In the visual arts there is a principle known as Horror Vacui that literally translates to a “fear of empty space”.
According to history, it was none other than Aristotle who first proposed the theory of Horror Vacui. Nature hates empty space, and so nature tries to fill that space with something, anything. The application of Aristotle’s theory in the visual arts has a longstanding tradition. Horror Vacui is used to describe the art of many cultures, including the Mayans. The Mayans would fill the surface area of their buildings and other creations with elaborate ornamentation. According to my art history professor (and a brochure I read while touring Mayan temples), this was presumably to keep the evil out. Nature hates empty space, so that’s where the evil would dwell.
We have had so many clients over the years that view their web sites with this same sense of Horror Vacui. They’re not afraid of demons getting in through the open space. No, they’re afraid that if they don’t use that half inch of space for something that they might be missing an opportunity to make a transaction. So, they stuff every square inch of their sites with stuff.
Make the logo bigger. Let’s put an ad here and an image there. Let’s put a bulleted list over there. And so on and so on and so on until you end up with a design that is so crammed with stuff that the viewer can’t clearly discern anything. All they see is the overall effect of the stuff. The details are all lost. The visitor’s capacity to take action and the client’s opportunity to make a transaction are severely diminished.
Think of the space on your site like the physical space around you. How do you feel when you’re crammed into a space and unable to move? If there were no space around you, how would you be able to see what was on the other side of the room? How would you get there?

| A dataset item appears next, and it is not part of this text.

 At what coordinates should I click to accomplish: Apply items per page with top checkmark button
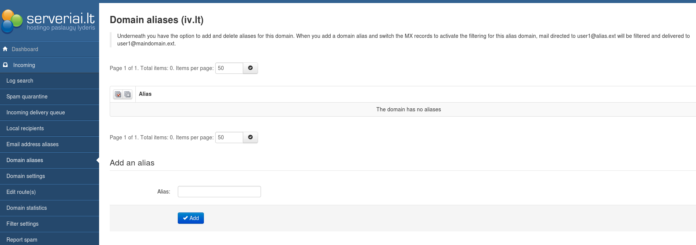[250, 68]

Your eyes navigate visual space much like you navigate physical space. You have to have room to move through. You cannot effectively communicate without negative, or blank, space. It enables each of the elements that make up the web site to be seen. It allows the design and layout of the site to do the job of moving your visitor’s eyes from element to element in order of importance.
The truth is that empty space does not let the demons or missed opportunities in. The fear of empty space and the compulsion to fill that space creates the problem.
Aristotle observed and defined Horror Vacui around 2,300 years ago, just about the time the Mayan civilization was kicking into high gear. This principle is nothing new. The internet may be relatively new, but the principles still apply.
The moral of the post is this: “Trust your designer.” You need the empty space way more than you need whatever you are going to try to cram into it.